SINGAPORE -- So are we friends or foes? That's what everyone's asking after President Trump's meeting with North Korean leader Kim Jong Un. On Tuesday, the leaders met with what some may call an intense, but highly anticipated, handshake.
"Peace is always worth the effort, especially in this case. They should have been done years ago. They should have been resolved a long time ago," Trump said.
Despite President Trump's threats to leave the meeting if his expectations weren't met, after about five hours of peaceful conversation, the two agreed to no longer take part in any "war games," by signing a de-nuclearization pledge.
A pledge, by the way, that the North Korean leadership has made before, yet here we are.
Regardless, President Trump had many positive things to say about the North Korean leader, and even said they now have "special bond."
"We both want to do something, we both are going to do something and we have developed a very special bond."
Who would have thought after months of taunting one another with deadly missiles, and whose nuclear button is bigger, this would be the outcome.
Some Texas leaders are pleased with the results.

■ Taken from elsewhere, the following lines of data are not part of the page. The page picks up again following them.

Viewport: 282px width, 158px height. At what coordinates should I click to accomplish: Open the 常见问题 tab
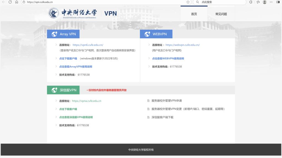[221, 14]
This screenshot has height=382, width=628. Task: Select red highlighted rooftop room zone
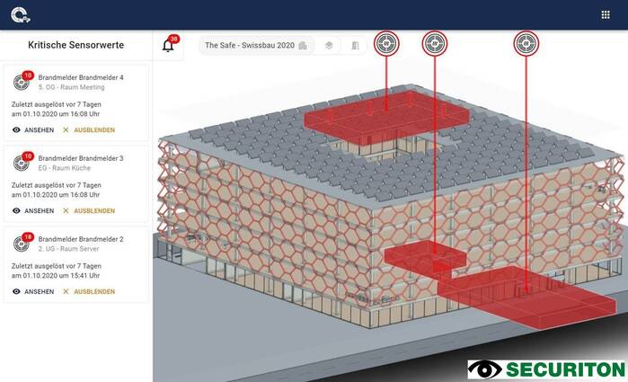click(386, 121)
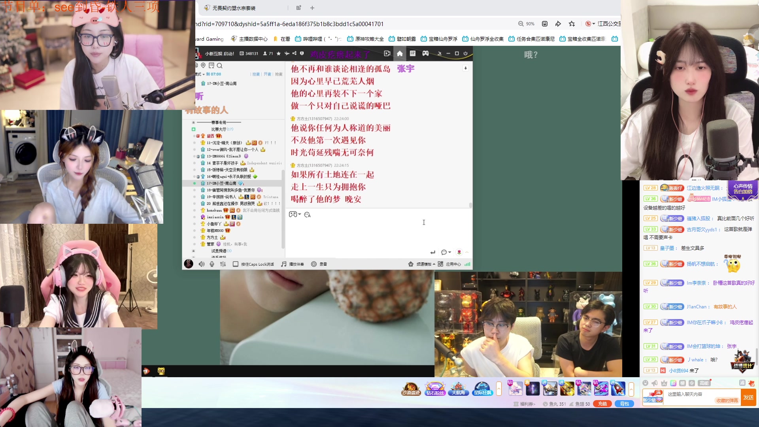
Task: Click the speaker volume icon in bottom bar
Action: tap(202, 264)
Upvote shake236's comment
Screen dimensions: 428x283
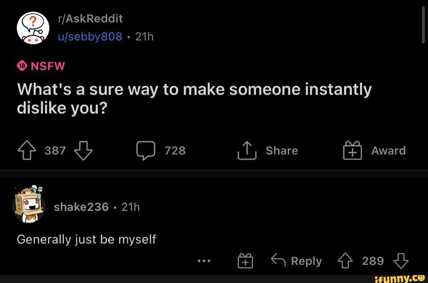pyautogui.click(x=345, y=261)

"Whether it's an inch or a mile, we need to move forward, and I think just the parties meeting is a tremendous victory, I think, for us," said John Lee of the Greater Dallas Korean-American Chamber of Commerce.
Former NBA star Dennis Rodman, who had been criticized for his friendship with Kim Jong Un, even had an emotional breakdown following the summit.
"Everybody came at me and I am still standing. And today is a great day for everybody, Singapore, Tokyo, China. A great day. I'm here to see it. I'm so happy," Rodman said.
Overall the summit went on cool, calm, and collected, and ended with a pending invitation for Kim Jong Un to come to the White House. Who knows, maybe the two will have future meetings over coffee in D.C., which would certainly be better than the alternative.